BUENOS AIRES 1977
CHRONIK EINER FLUCHT
Argentinien 2005; Regie: Israel Adrián Caefano; Kamera: Julián Apezteguia; Schauspieler: Rodrigo De La Serna, Pablo Echarri, Nazareno Casero; Musik: Iván Wyszogrod; 115 Min., span. OmU FSK 12
Kurz: Dieser spannende Thriller erzählt eine unglaubliche, aber wahre Geschichte: Buenos Aires 1977. Ein junger, unschuldiger Mann wird unter dem faschistischen Regime verhaftet und gefoltert.
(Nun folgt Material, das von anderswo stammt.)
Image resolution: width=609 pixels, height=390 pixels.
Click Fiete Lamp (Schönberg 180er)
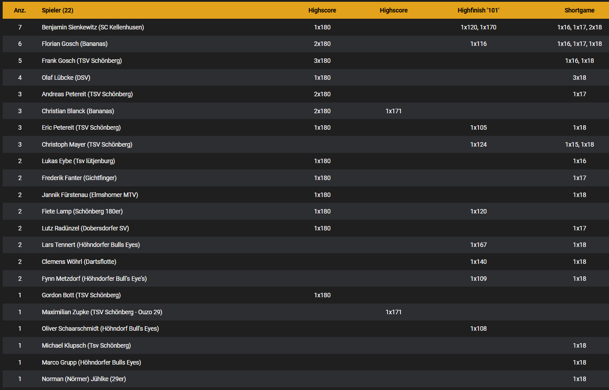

Nach vier Monaten der Qual wagt er mit seinen Mitgefangenen eine spektakuläre Flucht. Inhalt: Buenos Aires im Jahr 1977. Eine Sondereinheit des faschistischen Militärregimes entführt Claudio Tamburrini, Student und Fußball-Torwart aus der Zweiten Liga. Nach einer Reihe von unbegründeten Anklagen und einem kurzen, gewaltsamen Verhör wird er in ein geheimes Gefangenenlager verschleppt. Dort erlebt der Sportler eine Hölle aus Verhören, Prügeln und Demütigungen. Als nach vier Monaten seine Hinrichtung immer wahrscheinlicher wird, entschließt er sich mit drei anderen Gefangenen zu einem letzten verzweifelten Schritt: der Flucht. BUENOS AIRES 1977 basiert auf einer wahren Begebenheit und behandelt ein schwarzes Kapitel der argentinischen Geschichte: die Militärdiktatur, der zwischen 1976 und 1983 Tausende Menschen unter schrecklichsten Umständen zum Opfer fielen. Israel Adrián Caetanos hochtouriger, dunkler Thriller zeigt weniger die physischen Misshandlungen, sondern konzentriert sich mehr auf die Formen psychischer Folter, und legt die Mechanismen frei, die zu dieser Situation aus Terror und Folter geführt haben. Israel Adrián Caetano, 1969 in Montevideo, Uruguay geboren, zählt zu den zentralen Figuren der jüngeren Generation argentinischer Regisseure. 1998 hatte er weltweiten Erfolg mit PIZZA, BIRRA Y FASO, 2001 erhielt er beim Filmfestival in Cannes für BOLIVIA den Preis der Jugendjury.
Der Film lief zuletzt am 29.03.2007.